**QUOTED PASSAGE:**
Shtetl's Romaniuk Visits Greenpoint
In Greenpoint, N.Y., on June 7, 1996, Zbigniew Romaniuk was the main speaker in a forum addressing issues raised by the PBS production of Shtetl. Very interesting facts were brought to light about the production. Within the discussion there was also presented an historical overview of Jewish anti-Polonism, but that topic is beyond the scope of this report.
Those of us in the Polish American community who bear the brunt of Jewish anti-Polonism on a daily basis can understandably wonder how Zbigniew Romaniuk could have allowed himself to be made party to such a production as Shtetl. Judging from the comments made by the audience members, most of whom were born in Poland, and their astonishment at being branded as anti-Semites and Nazi collaborators, it is totally possible that Mr. Romaniuk was unaware of the intense anti-Polish hatred actively fostered by the Jewish establishment in the United States.
Actually, the production proposal made by Marian Marzynski had to do with documenting the rich and vibrant Jewish culture which flourished in Poland prior to the Nazi invasion. Romaniuk quoted Marzynski who in his proposal wished to avoid all references to World War II, as saying that he wanted to make a film about life rather than death.
Considering the way the Bransk village priest was mercilessly lampooned by Marzynski, the most obscene aspect of the production is the fact that the actual priest in Bransk at the time of the Nazi Occupation was himself killed for sheltering Jews. Related to this fact, the matter was brought up that every year the names of 2,000 Polish priests and nuns, who were killed for sheltering Jews, are presented to the administration of Yad Vashem for appropriate commemoration; and every year the list is summarily rejected despite irrefutable evidence that these individuals died because they protected Jews.

**MATERIAL SUPPLIED:**
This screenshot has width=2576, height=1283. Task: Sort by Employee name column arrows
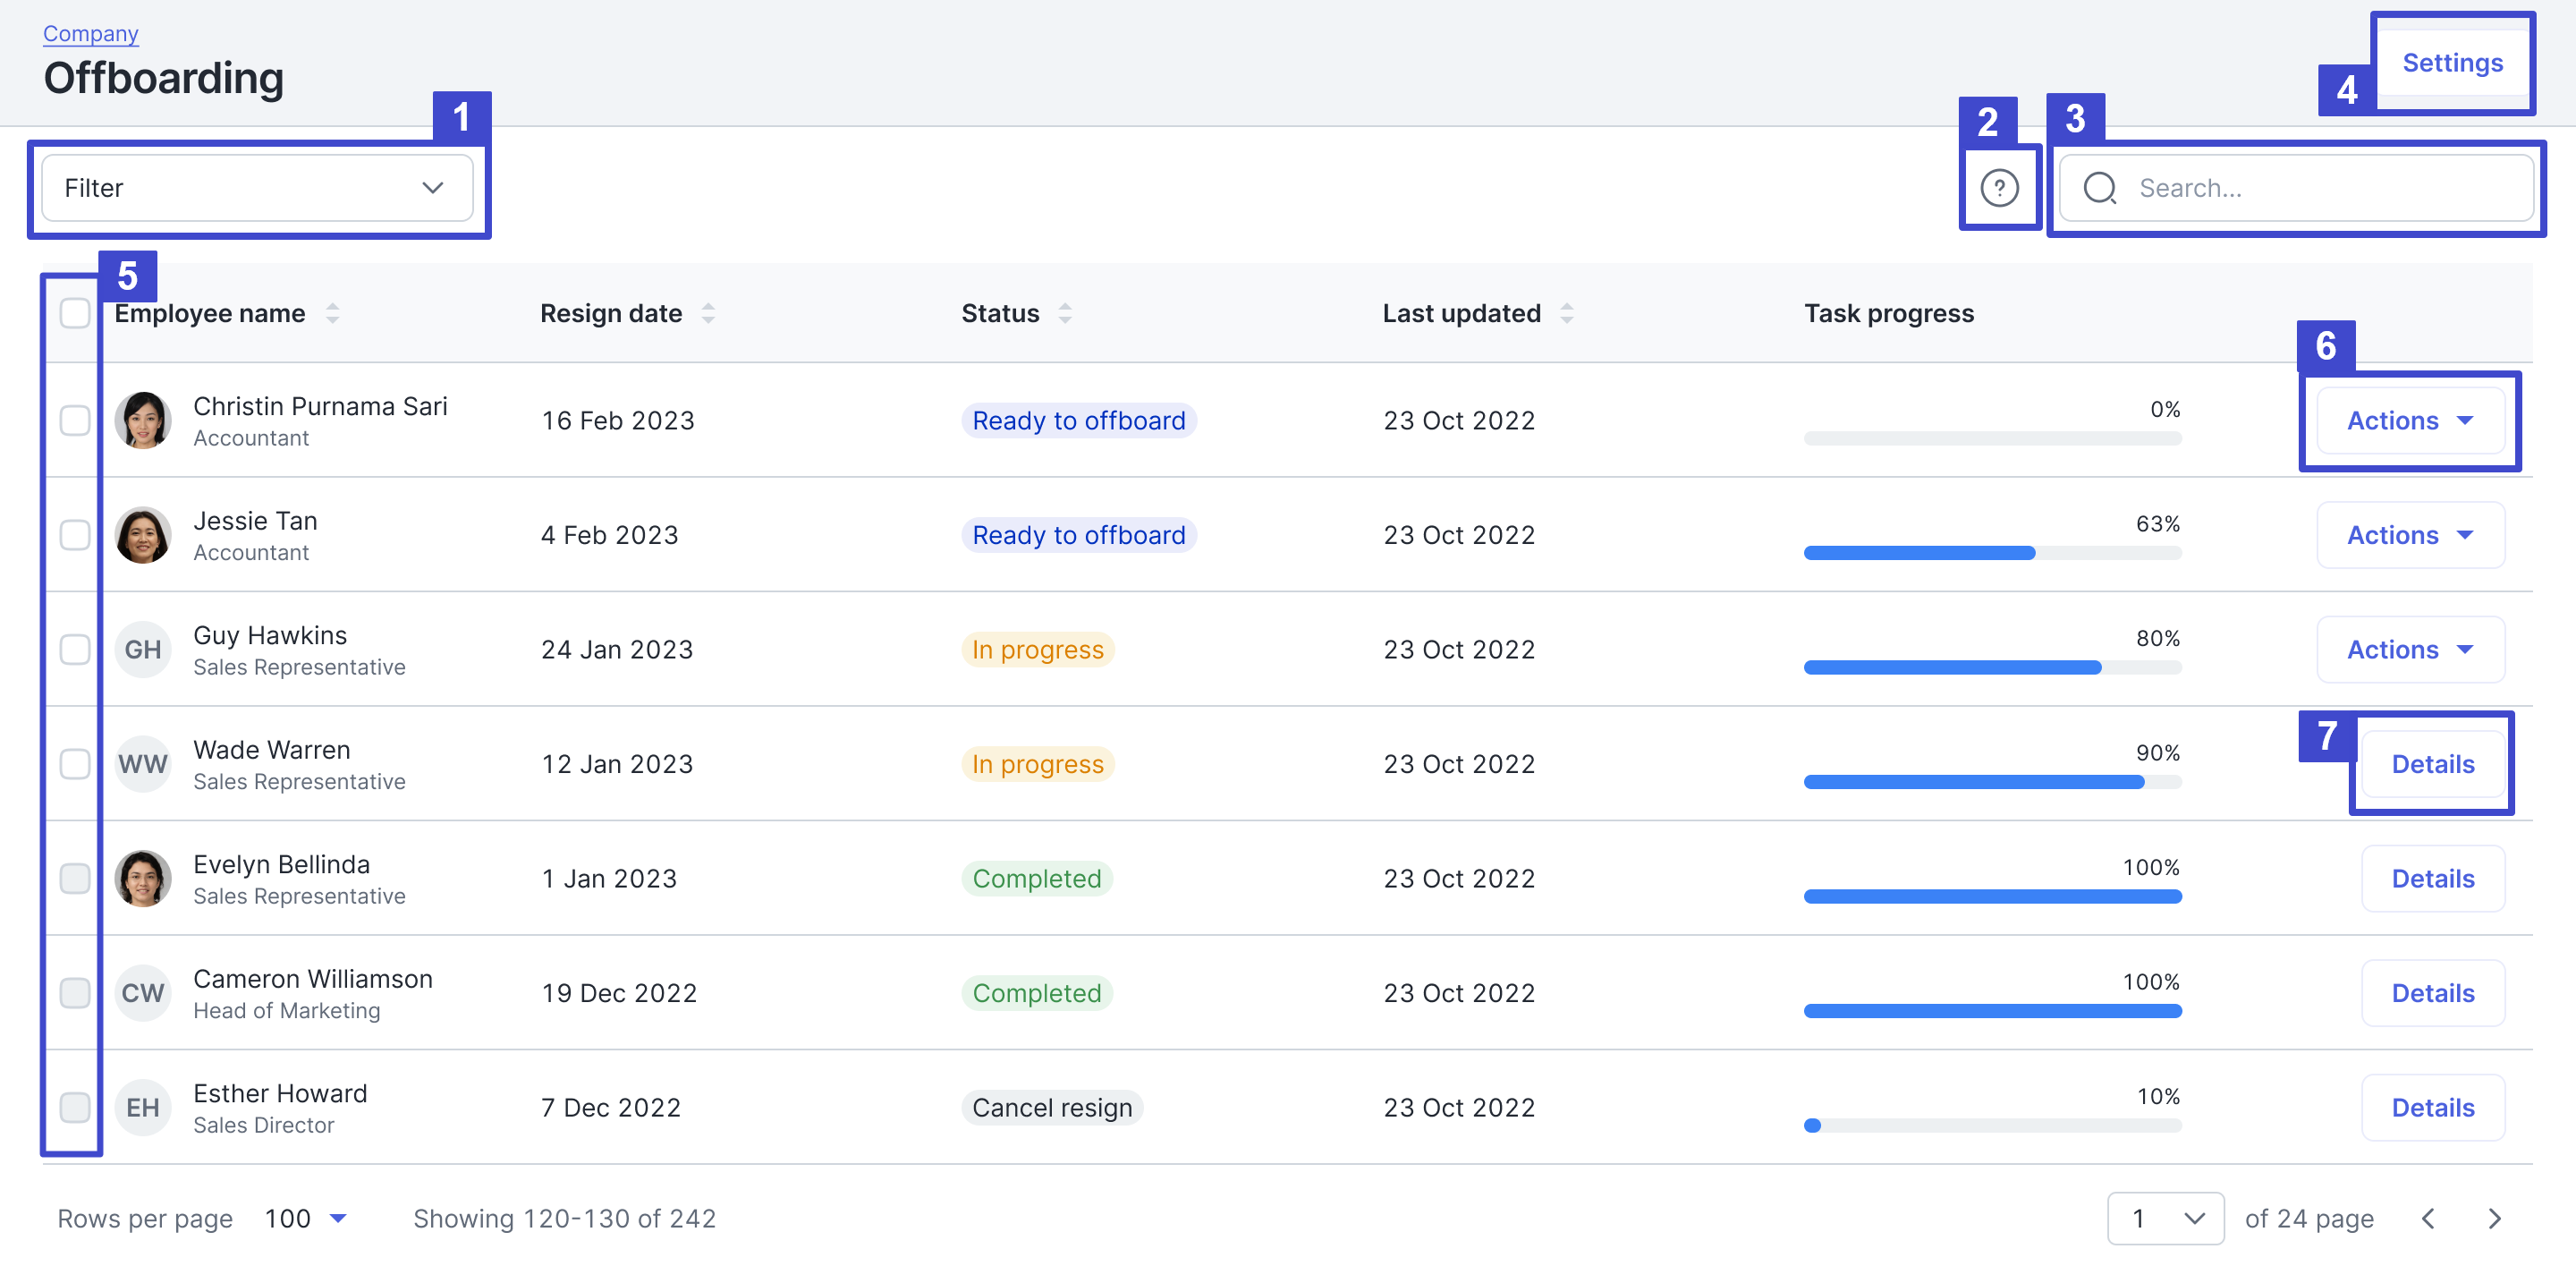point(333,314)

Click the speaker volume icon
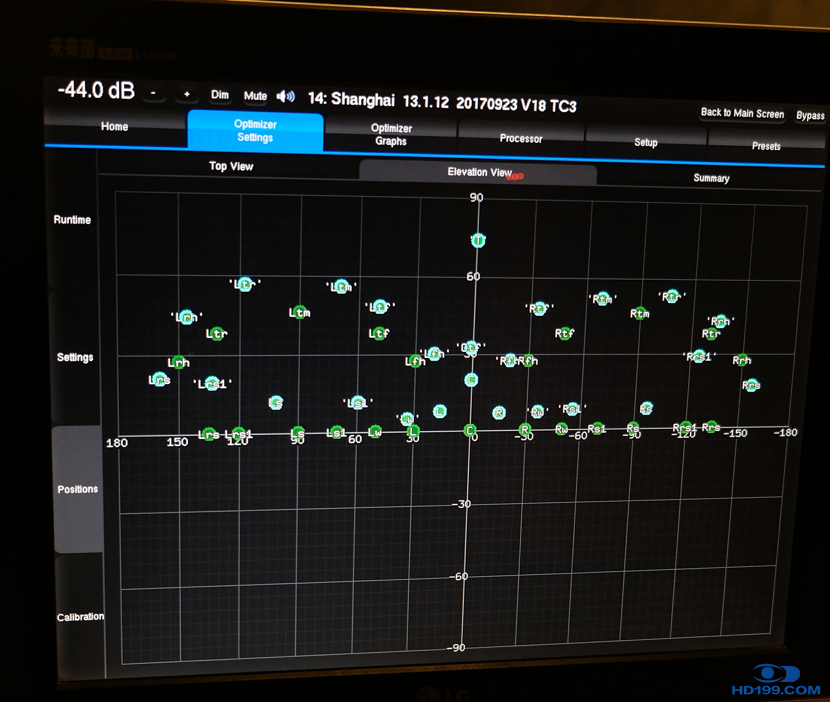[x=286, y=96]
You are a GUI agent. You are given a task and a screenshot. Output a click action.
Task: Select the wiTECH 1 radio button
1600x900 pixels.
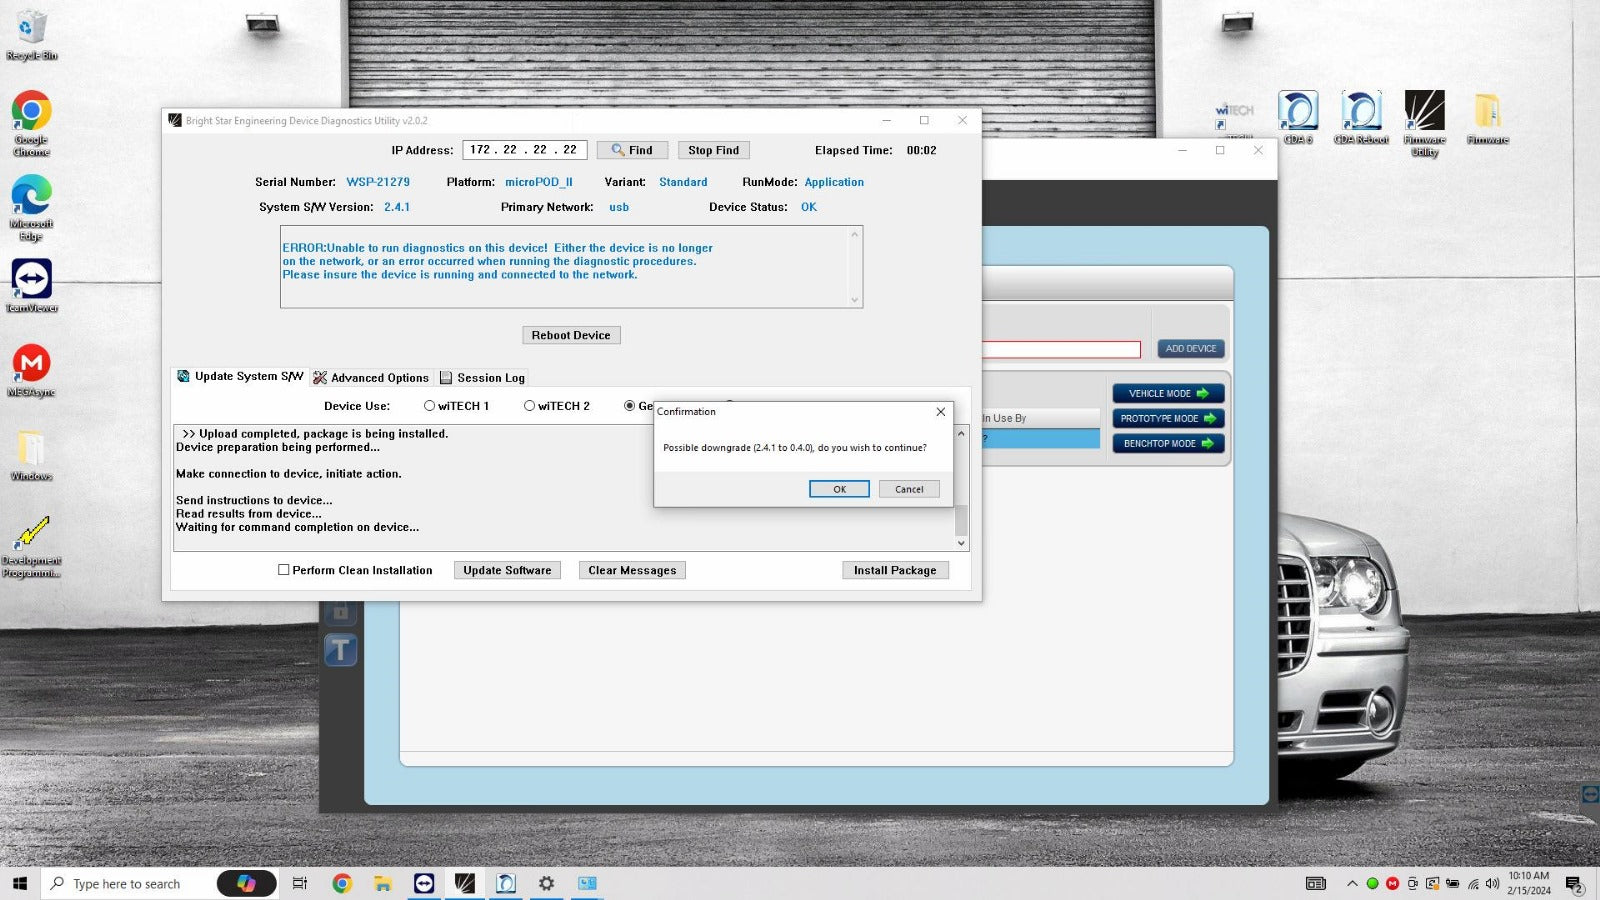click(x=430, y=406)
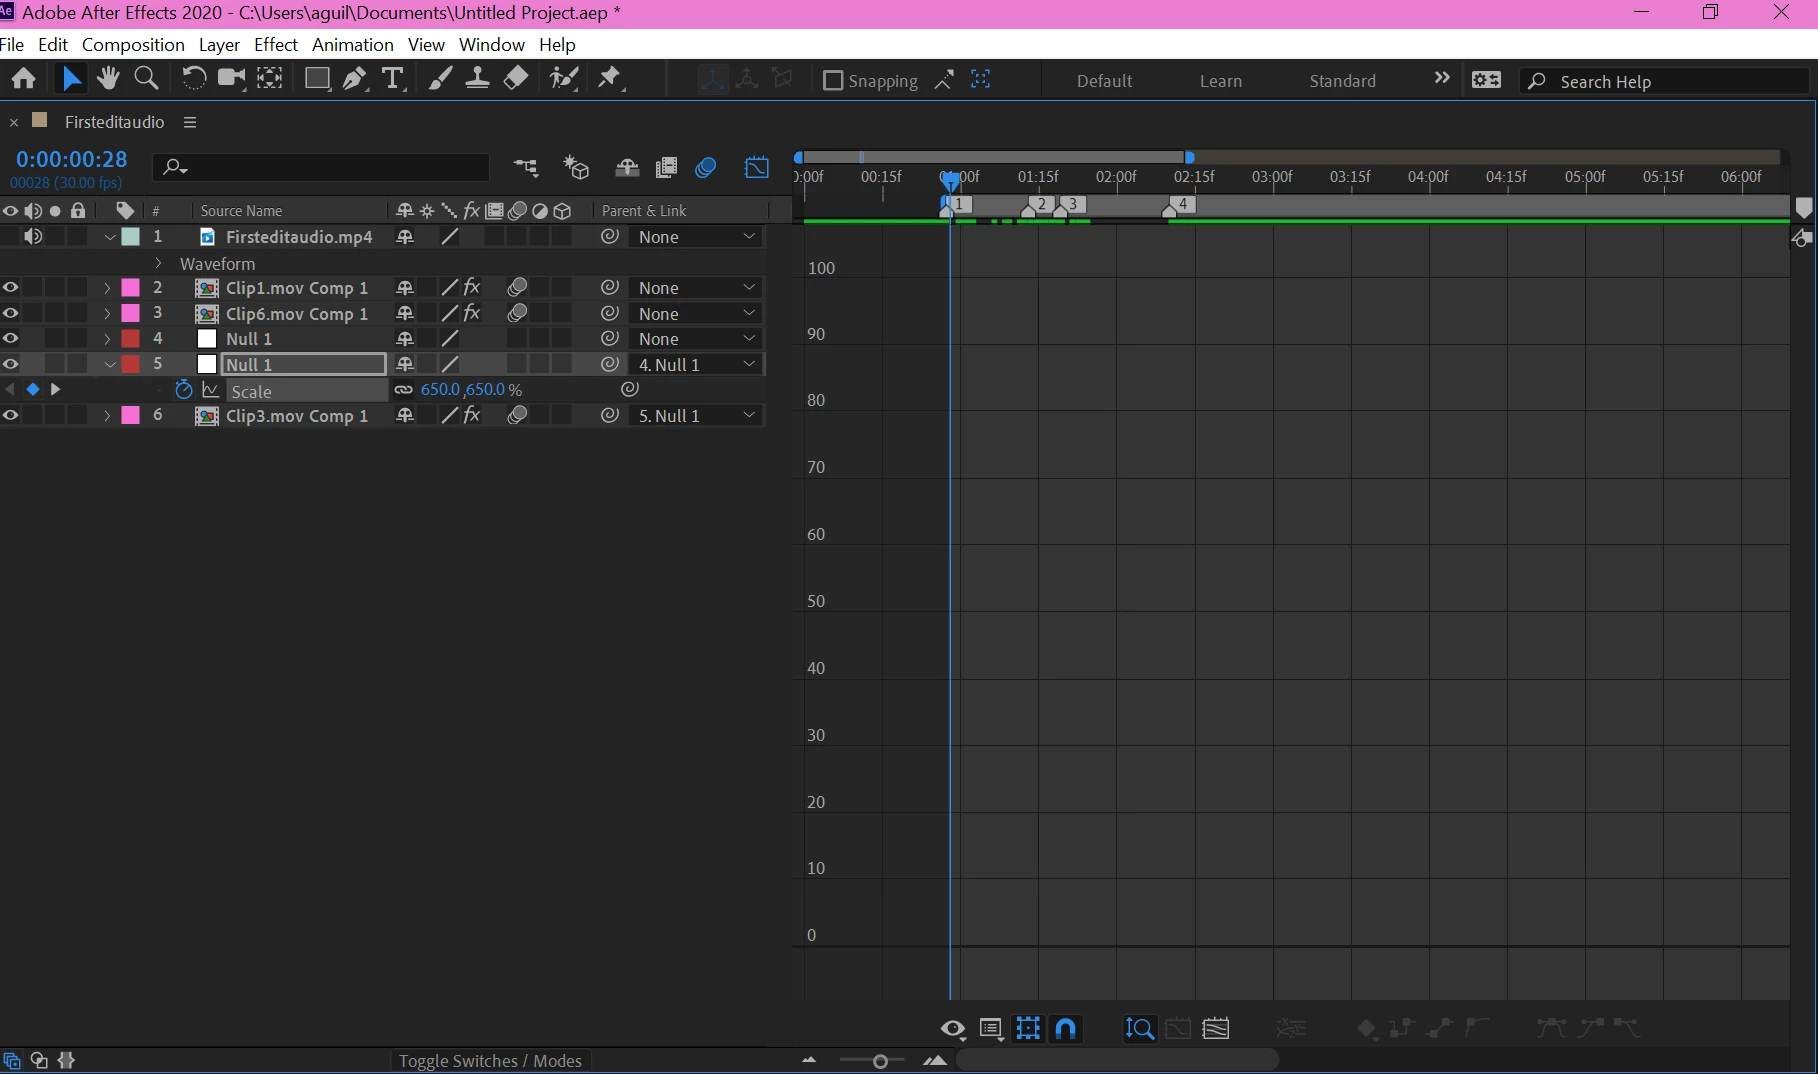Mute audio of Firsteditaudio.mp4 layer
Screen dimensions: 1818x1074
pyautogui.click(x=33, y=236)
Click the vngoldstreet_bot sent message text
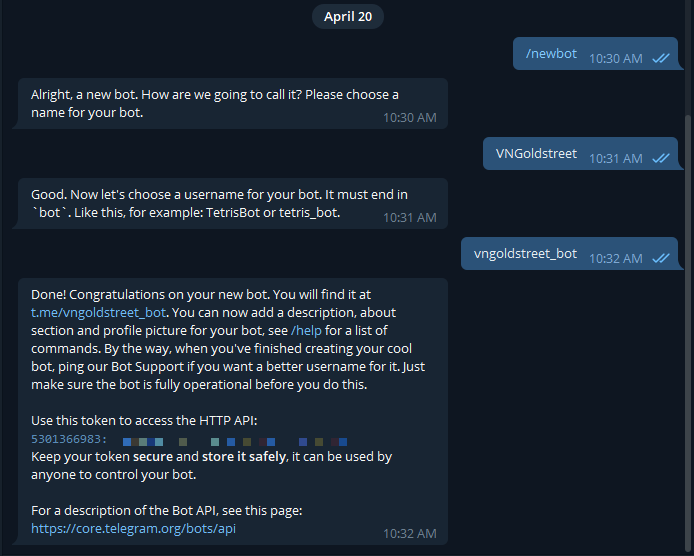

**PROBLEMS TO WORK ON:**
1) Answer these questions from the Greenpoint forum report:
(a) On what date was the forum held?
(b) Whose production proposal did Romaniuk quote?
(c) How many names of Polish priests and nuns are presented to Yad Vashem each year?
2) Transcribe the Greenpoint forum report word for word, starting at "Actually, the production" and ending at "rather than death.".
3) State whether each statement agrees with the Greenpoint forum report, answering yes or no and quoting the words that decide it:
(a) Most of the audience members were born in Poland.
(b) Marzynski's proposal set out to focus on World War II.
(c) The list of priests and nuns is accepted by the Yad Vashem administration each year.
Use only the Greenpoint forum report, not the data.

**OUTPUTS IN ORDER:**
1)
(a) June 7, 1996
(b) Marian Marzynski's
(c) 2,000

2)
Actually, the production proposal made by Marian Marzynski had to do with documenting the rich and vibrant Jewish culture which flourished in Poland prior to the Nazi invasion. Romaniuk quoted Marzynski who in his proposal wished to avoid all references to World War II, as saying that he wanted to make a film about life rather than death.

3)
(a) Yes: "most of whom were born in Poland"
(b) No: "wished to avoid all references to World War II"
(c) No: "every year the list is summarily rejected"